Saved data entries:

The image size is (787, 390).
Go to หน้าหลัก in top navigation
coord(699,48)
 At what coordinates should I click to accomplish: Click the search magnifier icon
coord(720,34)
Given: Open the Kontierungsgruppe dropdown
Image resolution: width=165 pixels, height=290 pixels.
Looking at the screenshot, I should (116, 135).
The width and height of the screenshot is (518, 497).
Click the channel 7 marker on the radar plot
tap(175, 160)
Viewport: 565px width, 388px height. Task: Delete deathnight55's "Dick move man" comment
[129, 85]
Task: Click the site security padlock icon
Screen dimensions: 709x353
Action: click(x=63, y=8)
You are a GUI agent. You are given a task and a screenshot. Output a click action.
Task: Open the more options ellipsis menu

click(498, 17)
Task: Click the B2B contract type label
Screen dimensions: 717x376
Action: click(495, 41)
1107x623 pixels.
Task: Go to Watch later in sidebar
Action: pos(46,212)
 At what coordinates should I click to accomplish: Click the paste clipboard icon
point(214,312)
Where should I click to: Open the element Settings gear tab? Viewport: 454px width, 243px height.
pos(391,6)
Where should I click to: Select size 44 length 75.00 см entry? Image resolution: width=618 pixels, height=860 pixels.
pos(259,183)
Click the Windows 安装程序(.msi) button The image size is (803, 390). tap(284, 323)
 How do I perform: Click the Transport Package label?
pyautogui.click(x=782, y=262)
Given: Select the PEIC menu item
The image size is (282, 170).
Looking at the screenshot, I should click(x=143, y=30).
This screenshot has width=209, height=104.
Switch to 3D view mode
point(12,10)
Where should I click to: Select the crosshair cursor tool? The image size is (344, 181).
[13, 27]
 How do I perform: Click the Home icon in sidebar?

▸ WHAT THE TASK ASKS: An exact transcription of the data above is required.

▸ TASK ANSWER:
The image size is (787, 390).
Go to หน้าหลัก in top navigation
coord(699,48)
 At what coordinates should I click to accomplish: Click the search magnifier icon
coord(720,34)
Given: Open the Kontierungsgruppe dropdown
Image resolution: width=165 pixels, height=290 pixels.
Looking at the screenshot, I should (116, 135).
The width and height of the screenshot is (518, 497).
Click the channel 7 marker on the radar plot
tap(175, 160)
Viewport: 565px width, 388px height. Task: Delete deathnight55's "Dick move man" comment
[129, 85]
Task: Click the site security padlock icon
Screen dimensions: 709x353
Action: click(x=63, y=8)
You are a GUI agent. You are given a task and a screenshot. Output a click action.
Task: Open the more options ellipsis menu

click(498, 17)
Task: Click the B2B contract type label
Screen dimensions: 717x376
Action: click(495, 41)
1107x623 pixels.
Task: Go to Watch later in sidebar
Action: pos(46,212)
 At what coordinates should I click to accomplish: Click the paste clipboard icon
point(214,312)
Where should I click to: Open the element Settings gear tab? Viewport: 454px width, 243px height.
pos(391,6)
Where should I click to: Select size 44 length 75.00 см entry? Image resolution: width=618 pixels, height=860 pixels.
pos(259,183)
Click the Windows 安装程序(.msi) button The image size is (803, 390). tap(284, 323)
 How do I perform: Click the Transport Package label?
pyautogui.click(x=782, y=262)
Given: Select the PEIC menu item
The image size is (282, 170).
Looking at the screenshot, I should click(x=143, y=30).
This screenshot has width=209, height=104.
Switch to 3D view mode
point(12,10)
Where should I click to: Select the crosshair cursor tool? The image size is (344, 181).
[13, 27]
 How do I perform: Click the Home icon in sidebar?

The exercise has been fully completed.